Cyber
Activists Are Getting Organized: CTCNET & Labor Tech Conferences
by Jerry Harris
In June and
July two conferences took place which reflect the growing movement
of progressive cyberactivists. From June 13-15 the Community Technology
Centers' Network (CTCNET) had their 6th annual meeting in Pittsburgh,
PA. The next month in San Francisco, over the July 12-13 weekend,
the 7th meeting of LaborTech was held, attended mainly by union
organizers.
Both national
conferences attracted participants whose political activity centers
on using computers to organize a movement which empowers a working
class and minority community social base. The issues of access,
the spread of information as an essential element of democracy,
and the fight for social and economic justice were on the agenda
and in the discussions at both meetings
CTCNET originally
grew out of Harlem's community computer center, Playing to Win,
organized by Antonia Stone. CTCNET now has more than two hundred
affiliated groups, mostly consisting of community based organizations
and non-profit institutions. About 300 people attended the conference
with a good proportion from African American and working-class
communities.
CTCNET's mission
statement says that it “envisions a society in which all
people are equitable empowered by technology”. Their special
focus is bringing computers, media equipment and the skills to
us them into low-income communities, thus enabling each community
to voice their own social and political goals with greater impact.
The CTCNET
activists came from all over the country to share experiences,
discuss policy issues, and learn from each other. Workshops were
divided into four areas: collaborations; program content; technology-centered
workshops; and center development. Carl Davidson, cy.Rev managing
editor, helped lead a workshop on recycling old computers. A lot
of focus was on how to run effective centers, reaching people,
developing meaningful programs, and building an expanded network
of relationships with schools, libraries, city officials, and
community organizers.
On the West
Coast, the LaborTech Conference was mainly put together by a core
of trade unionists who maintain LaborNet at the Institute for
Global Communications. It attracted about 150 labor activists
who use computer technology to organize unions, strikes, labor
solidarity, and to expand internal union democracy
There were
a number of exciting examples of labor organizing with the Internet.

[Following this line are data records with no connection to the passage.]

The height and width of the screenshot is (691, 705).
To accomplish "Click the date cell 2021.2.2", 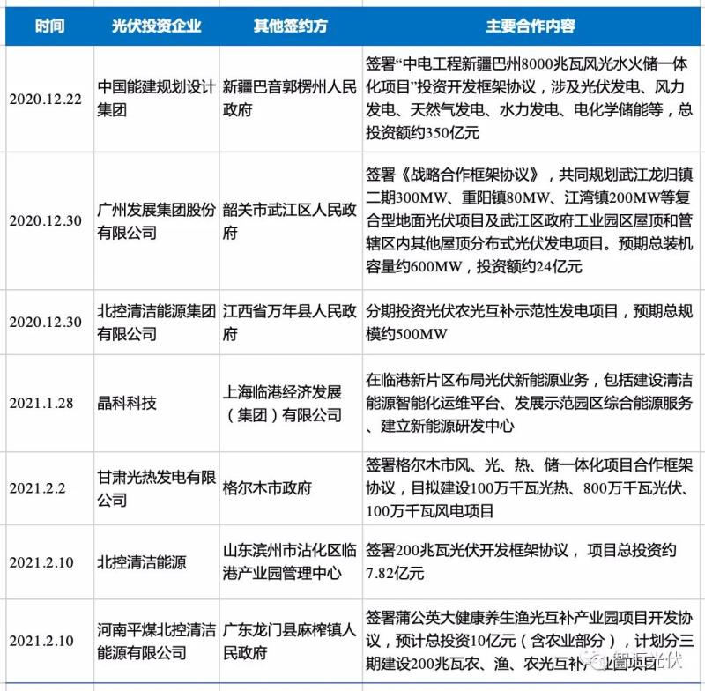I will (46, 487).
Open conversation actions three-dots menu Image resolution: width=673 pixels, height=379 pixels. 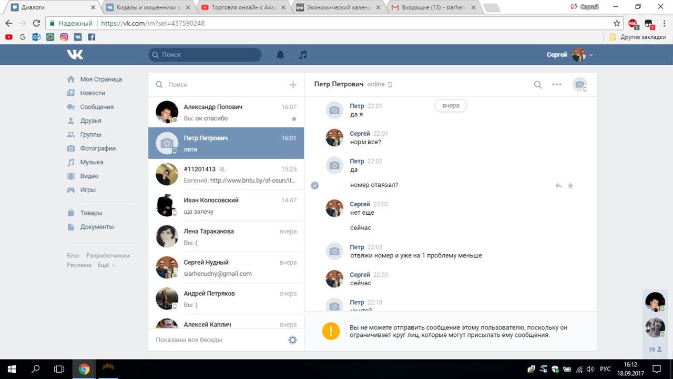556,85
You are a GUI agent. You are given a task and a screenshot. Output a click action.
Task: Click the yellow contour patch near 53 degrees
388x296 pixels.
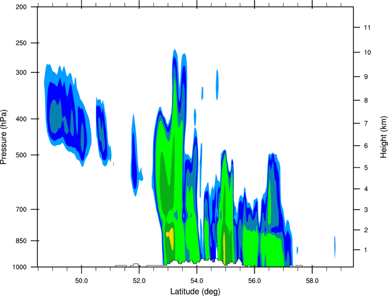[171, 238]
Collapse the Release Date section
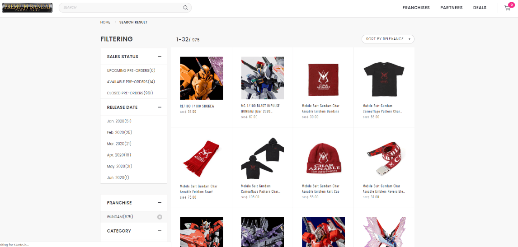The height and width of the screenshot is (247, 518). pos(160,107)
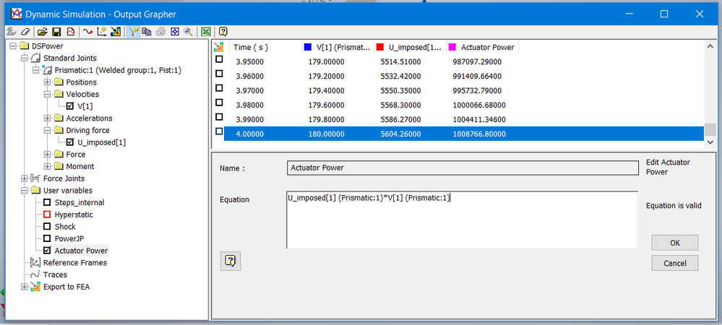Select the Traces tree item
The height and width of the screenshot is (325, 722).
click(55, 275)
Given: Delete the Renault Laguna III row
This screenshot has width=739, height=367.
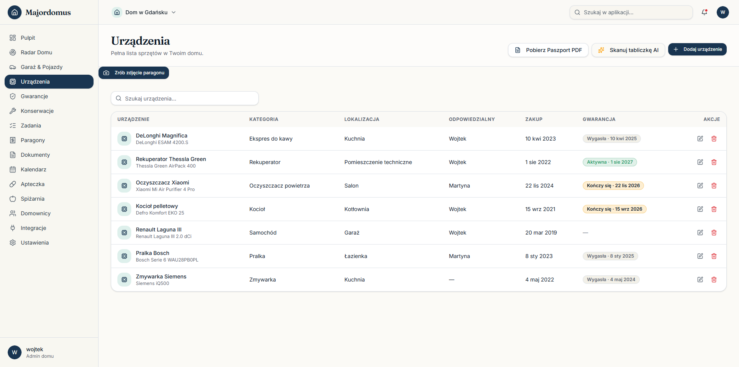Looking at the screenshot, I should (714, 233).
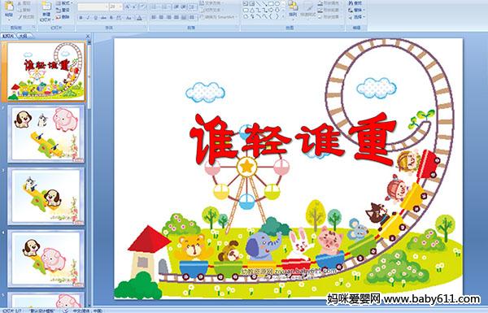The image size is (488, 313).
Task: Select the second slide thumbnail with the seesaw
Action: coord(46,134)
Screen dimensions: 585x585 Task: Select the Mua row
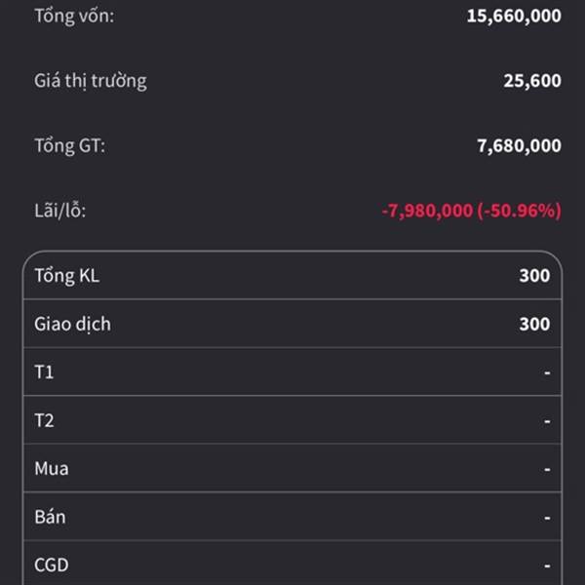pyautogui.click(x=293, y=468)
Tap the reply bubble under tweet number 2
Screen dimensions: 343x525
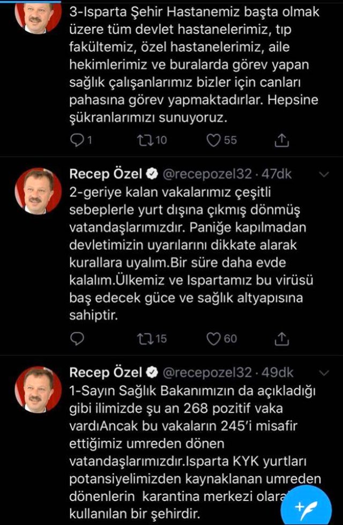77,338
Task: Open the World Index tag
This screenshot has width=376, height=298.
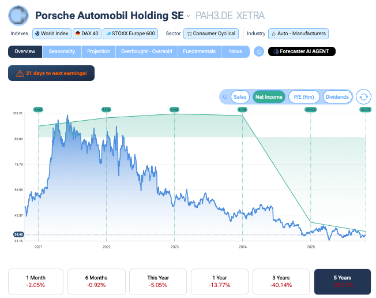Action: 51,33
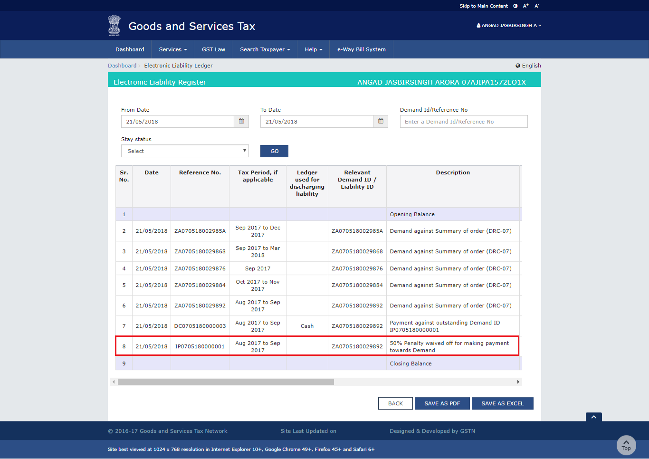Save the ledger as PDF
The width and height of the screenshot is (649, 459).
coord(442,403)
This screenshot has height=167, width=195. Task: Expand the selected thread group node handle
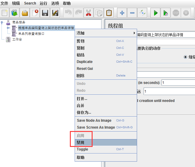8,28
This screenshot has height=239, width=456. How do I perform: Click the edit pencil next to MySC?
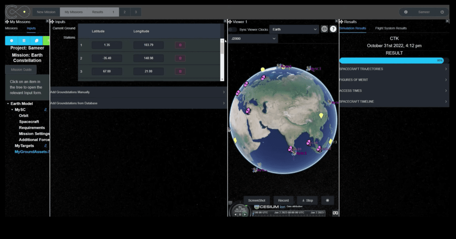point(46,110)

In England, LaborNet UK was key to helping striking dockers in
Liverpool to spark global solidarity activities. The result was
a one-day shutdown of 105 ports in Japan, Brazil, the U.S. West
Coast, Europe, and other countries. Another example was given
by Myoung Joon Kim from KCTU in South Korea. Activists there have
developed global ties and given detailed news of the wave of general
strikes which have swept their country. Workers from around the
world have rallied to their support adding pressure on the government
to make important concessions.
There were
also plenty of fine U.S. examples. Ken Hamidi has organized a
Web site for disgruntled Intel workers that has established contacts
at every Intel corporate location, Those using the site have sponsored
pickets, and are now organizing a cyberspace demonstration. Detroit
Free Press strikers explained how they established a net page
when union leadership was slow to act, prompting an official page
to be posted. Meanwhile they maintained their page as a direct
and militant voice for striking members.
While the
AFL-CIO and numerous unions have put up web sites, many at the
conference pointed out that these are mainly a one-way means of
communication, from the officials to the membership. It was the
general consensus that the net was best used as a two-way, many-to-many
means on communication, to listen to and connect the rank and
file as a way of expanding union democracy. While most union members
still have no access at home, large numbers have access at work.
Downloaded copies of union-related information often find their
way to the job. It was also pointed out that unions need to fight
for access to corporate internal networks, just as they have access
to company bulletin boards.
One Detroit
striker said he had recently read Lenin's “What Is To Be
Done”, and compared the idea of establishing the All-Russian
paper Iskra as the scaffolding of the Soviet revolution, to using
the net today as the scaffolding of a new movement linking activists
together.
Many workshops
focused on globalization as a process which has deeply effected
labor, its' ability to bargain and fight. Most participants felt
workers now are facing multinational corporations and must build
an international movement as part of any national struggle.
Attention
was also focused on the workplace and how computers have changed
industrial, service and professional jobs. The idea that we have
passed from an industrial to an information economy was an idea
many agreed with. The real question being discussed was how to
build an effective labor movement in face of these changes.
Both of these
conferences show that cyberactivists are well on their way to
using the new technologies to organize, educate, and build a new
movement. Participants not only understood how to use computers,
but the key issues, politics and analysis necessary to put progressives
squarely in the coming battles for social justice.